La nouvelle loi relative au contenu local dans le secteur des hydrocarbures risque d’être inapplicable

L’Assemblée Nationale vient d’adopter, ce 24 Janvier 2019, la loi relative au contenu local dans le secteur des hydrocarbures, dont le but est de « promouvoir l’utilisation des biens et des services nationaux ainsi que le développement de la participation de la main-d’œuvre, de la technologie et du capital nationaux dans toute la chaine de valeur de l’industrie pétrolière et gazière ».

Les dispositions de cette loi viennent compléter l’article 58 du nouveau Code Pétrolier de 2019 qui, par ailleurs, impose certaines obligations de contenu local aux titulaires de contrats pétroliers, y compris en matière de formation du personnel local, de transfert de technologie, de participation des investisseurs privés nationaux aux opérations pétrolières et d’octroi de contrats de fourniture de travaux, biens et services aux entreprises nationales.

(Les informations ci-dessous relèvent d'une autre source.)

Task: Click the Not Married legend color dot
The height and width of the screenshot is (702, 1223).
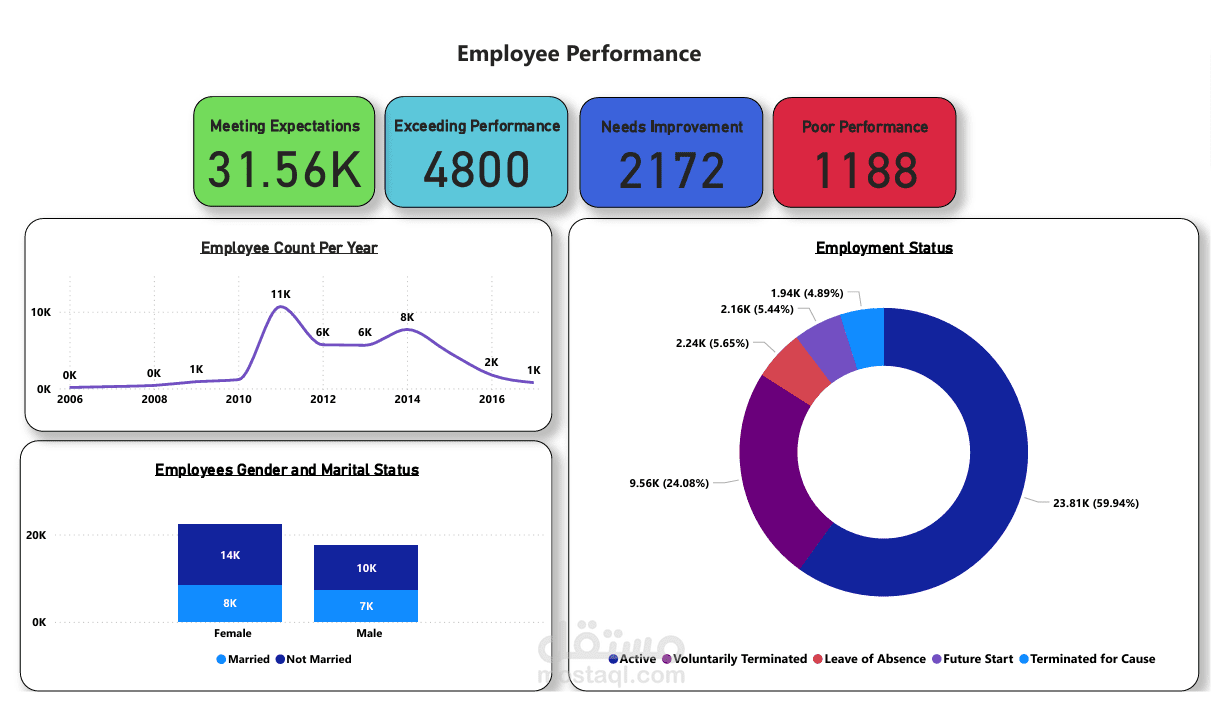Action: click(280, 659)
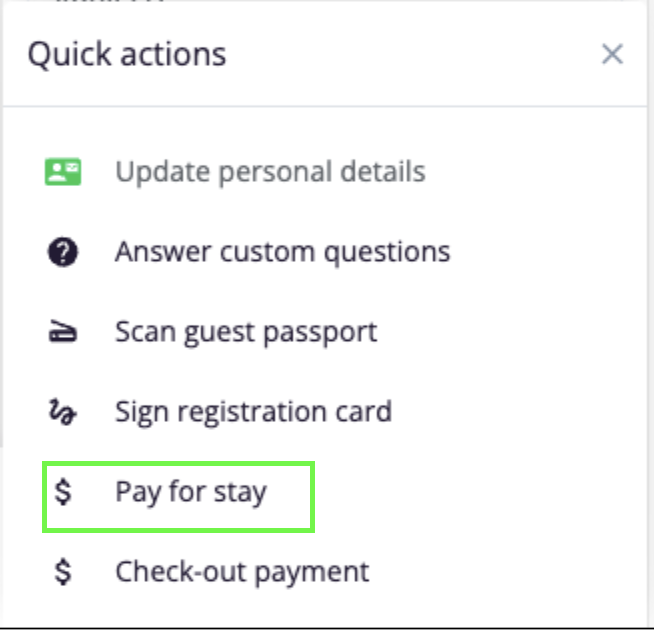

En adoptant ce texte, le Sénégal se dote assurément, à l’instar de pays comme le Ghana, d’un cadre propice à l’augmentation de la valeur ajoutée locale et à la création d’emplois locaux dans la chaine de valeur des industries pétrolières et gazières.

Cependant, le caractère salutaire de ce nouveau cadre juridique ne doit pas occulter la nécessité d’une prise en compte des engagements internationaux de l’Etat du Sénégal en matière de traitement, de protection et de garantie des investissements étrangers. En effet, il est nécessaire, pour assurer la pleine effectivité du dispositif, de s’assurer de sa compatibilité avec les engagements souscrits par l’Etat au niveau communautaire et au niveau international à travers les traités bilatéraux d’investissement (TBI) conclus avec des pays tiers. Cet exercice est d’autant plus utile que la Constitution sénégalaise établit une hiérarchie des normes en vertu de laquelle les engagements internationaux de l’Etat priment sur les lois nationales.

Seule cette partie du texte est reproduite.